Dizendo isto, o velho levou a manga do gibão aos olhos baços, e embebeu nella uma lagryma mal sustida. Elrei sentiu a piedade coar-lhe no coração comprimido de despeito, e dilatar-lh’o suavemente. Uma das dores d’alma, que em vez de a lacerar a consolam, é sem duvida a compaixão.

“Vamos, bom cavalleiro,—­disse elrei pondo-se em pé—­não haja entre nós doestos. O architecto do mosteiro do Sancta Maria vale bem o seu fundador! Houve um dia em que nós ambos fomos pelejadores: eu tornei celebre o meu nome, a consciencia m’o diz, entre os principes do mundo, porque segui avante por campos de batalha; ella vos dira também que a vossa fama será perpetua, havendo trocado a espada pela penna, com que traçastes o desenho do grande monumento da independencia e da gloria desta terra. Rei dos homens do acceso imaginar, não desprezeis o rei dos melhores cavalleiros, os cavalleiros portuguezes! Tambem vós fostes um delles; e negar-vos-heis a proseguir na edificação desta memoria, desta tradição de marmore, que ha-de recordar aos vindouros a historia de nossos feitos? Mestre Affonso Domingues, escutae os ossos de tantos valentes, que vos accusam de trahirdes a boa e antiga amizade: vem de todos os valles e montanhas de Portugal o soído desse queixume de mortos; porque, nas contendas da liberdade, por toda a parte se verteu sangue e foram semeados cadaveres de cavalleiros!
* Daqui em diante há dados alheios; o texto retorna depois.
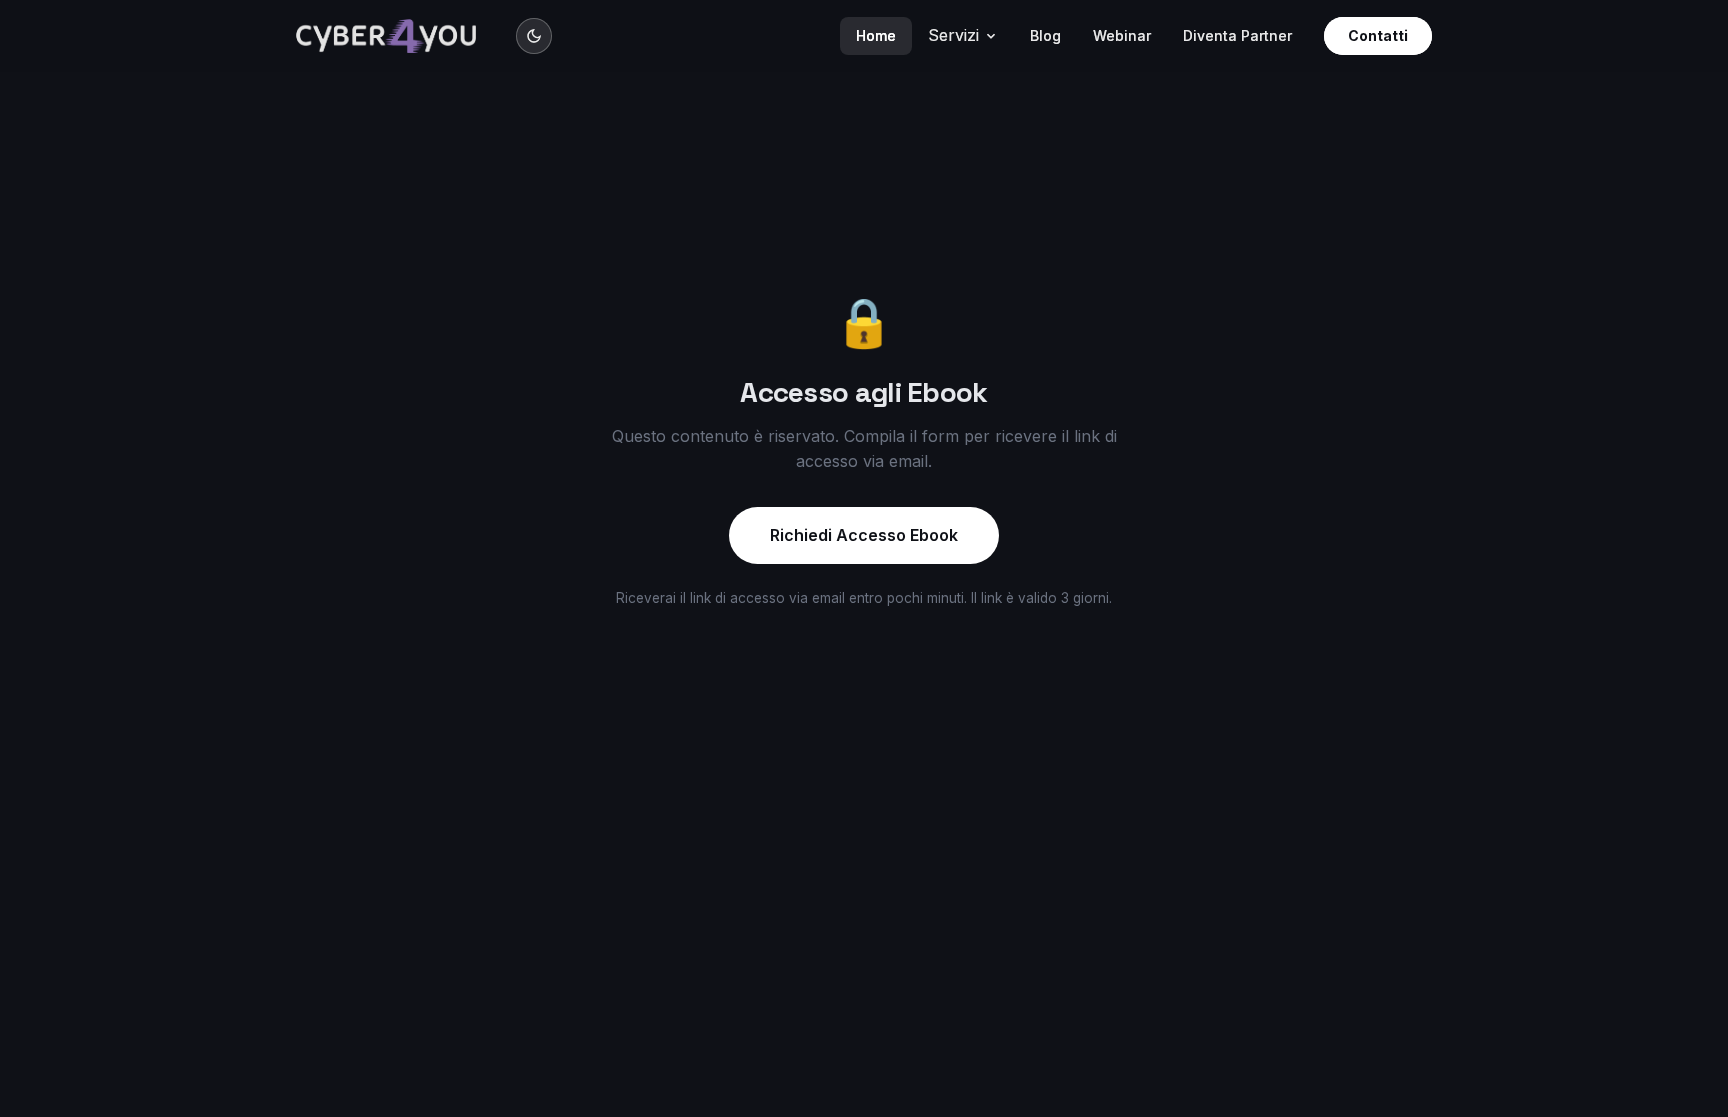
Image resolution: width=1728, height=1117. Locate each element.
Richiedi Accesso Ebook (864, 535)
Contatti (1378, 35)
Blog (1045, 35)
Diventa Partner (1237, 35)
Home (876, 35)
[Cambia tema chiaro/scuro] (534, 36)
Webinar (1122, 35)
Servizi (953, 35)
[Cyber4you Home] (386, 36)
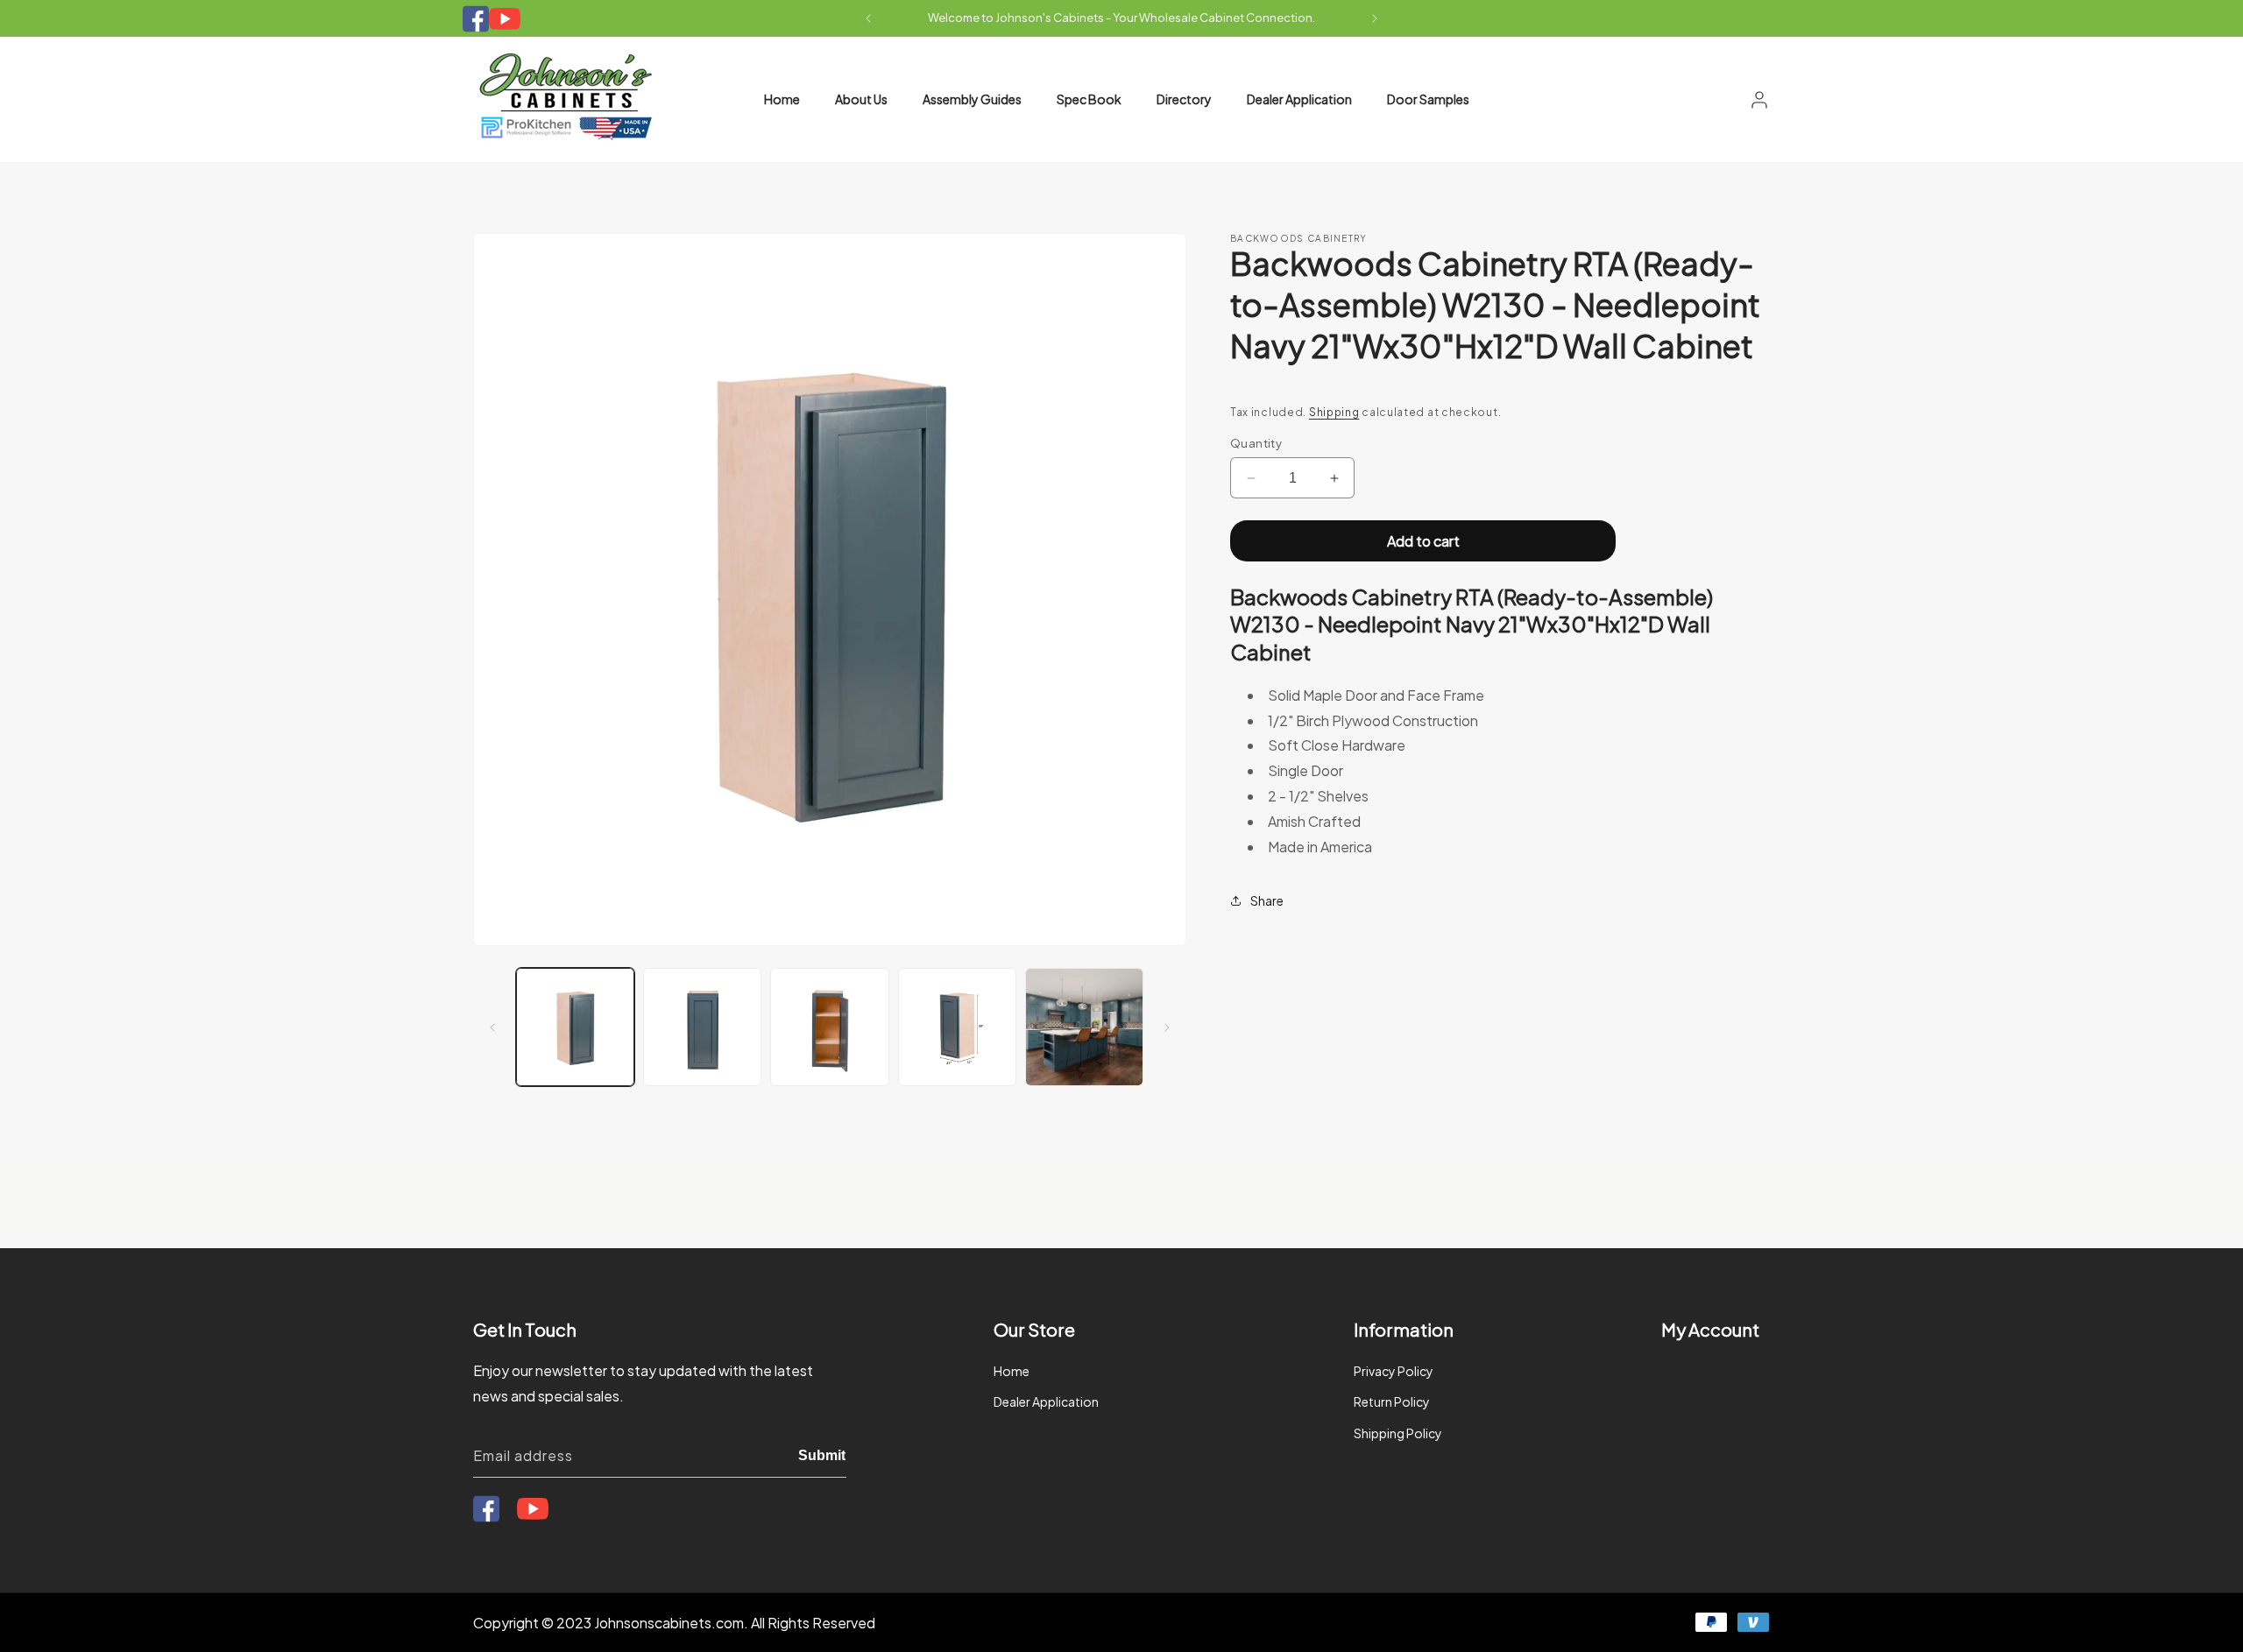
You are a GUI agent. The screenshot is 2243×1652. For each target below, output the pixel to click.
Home (1012, 1371)
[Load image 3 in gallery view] (829, 1027)
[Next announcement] (1374, 18)
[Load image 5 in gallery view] (1084, 1027)
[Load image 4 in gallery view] (957, 1027)
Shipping (1334, 412)
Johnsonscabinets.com (669, 1622)
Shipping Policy (1398, 1433)
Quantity (1256, 443)
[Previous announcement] (868, 18)
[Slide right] (1167, 1027)
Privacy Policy (1393, 1371)
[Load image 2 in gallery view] (702, 1027)
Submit (822, 1455)
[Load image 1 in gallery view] (575, 1027)
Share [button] (1267, 900)
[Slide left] (492, 1027)
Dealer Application (1046, 1401)
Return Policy (1392, 1401)
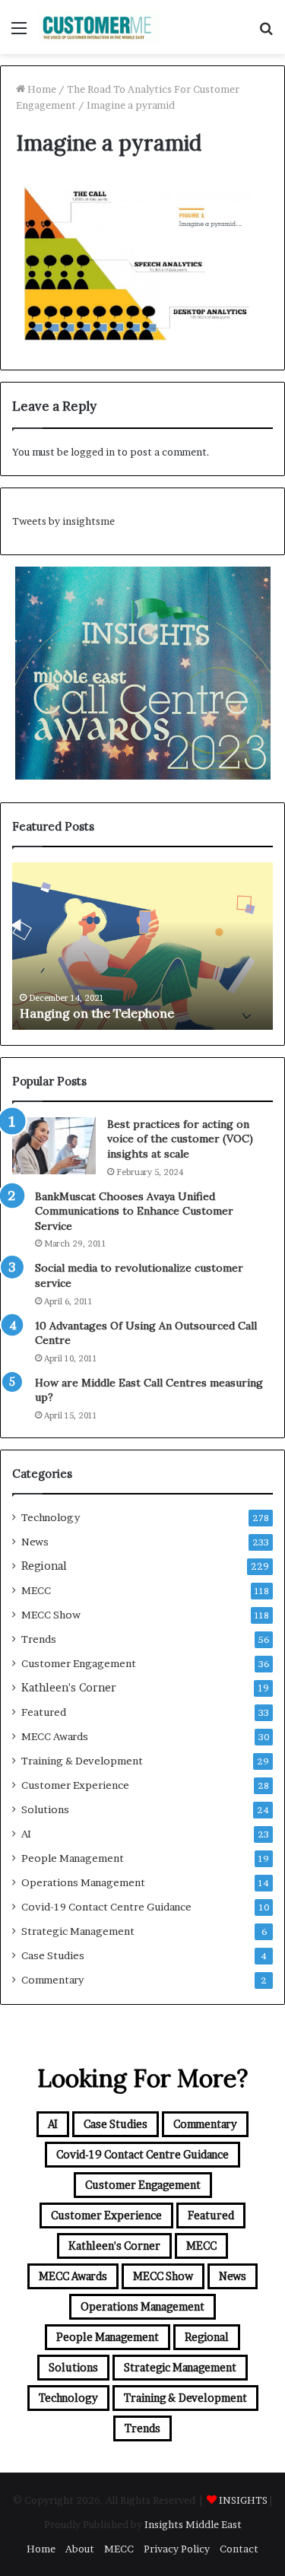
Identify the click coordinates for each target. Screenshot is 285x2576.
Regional (44, 1566)
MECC (36, 1590)
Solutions (45, 1809)
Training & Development (82, 1761)
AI (26, 1834)
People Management (72, 1858)
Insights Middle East (193, 2524)
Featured (43, 1712)
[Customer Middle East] (99, 27)
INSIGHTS (243, 2500)
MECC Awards (54, 1736)
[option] (142, 946)
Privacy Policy (177, 2549)
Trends (38, 1639)
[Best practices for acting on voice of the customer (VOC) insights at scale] (54, 1145)
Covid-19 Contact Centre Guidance (106, 1907)
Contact (239, 2549)
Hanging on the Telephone (97, 1013)
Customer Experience (75, 1785)
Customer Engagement (78, 1663)
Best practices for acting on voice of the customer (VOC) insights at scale (180, 1139)
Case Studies (52, 1955)
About (79, 2549)
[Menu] (19, 33)
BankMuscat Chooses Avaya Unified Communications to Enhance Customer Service (134, 1211)
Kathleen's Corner (68, 1688)
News (35, 1542)
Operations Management (83, 1882)
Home (40, 89)
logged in (93, 452)
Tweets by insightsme (63, 521)
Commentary (52, 1980)
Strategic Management (78, 1931)
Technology (50, 1517)
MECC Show (51, 1615)
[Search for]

Eia, pois: se não perdoaes a D. João I uma supposta affronta, perdoae-a ao Mestre d’Aviz, ao vosso antigo capiião, que em nome da gente portugueza vos cita para o tribunal da posteridade, se refusaes consagrar outra vez á pátria vosso maravilhoso ingenho, e que vos abraça como antigo irmão nos combates, porque certo crê que não quereis perder na vossa velhice o nome de bom e honrado portuguez.”

Elrei parecia grandemente commovido, e talvez involuntariamente, lançou um braço ao redor do pescoço do cégo, que soluçava e tremia sem soltar uma só palavra.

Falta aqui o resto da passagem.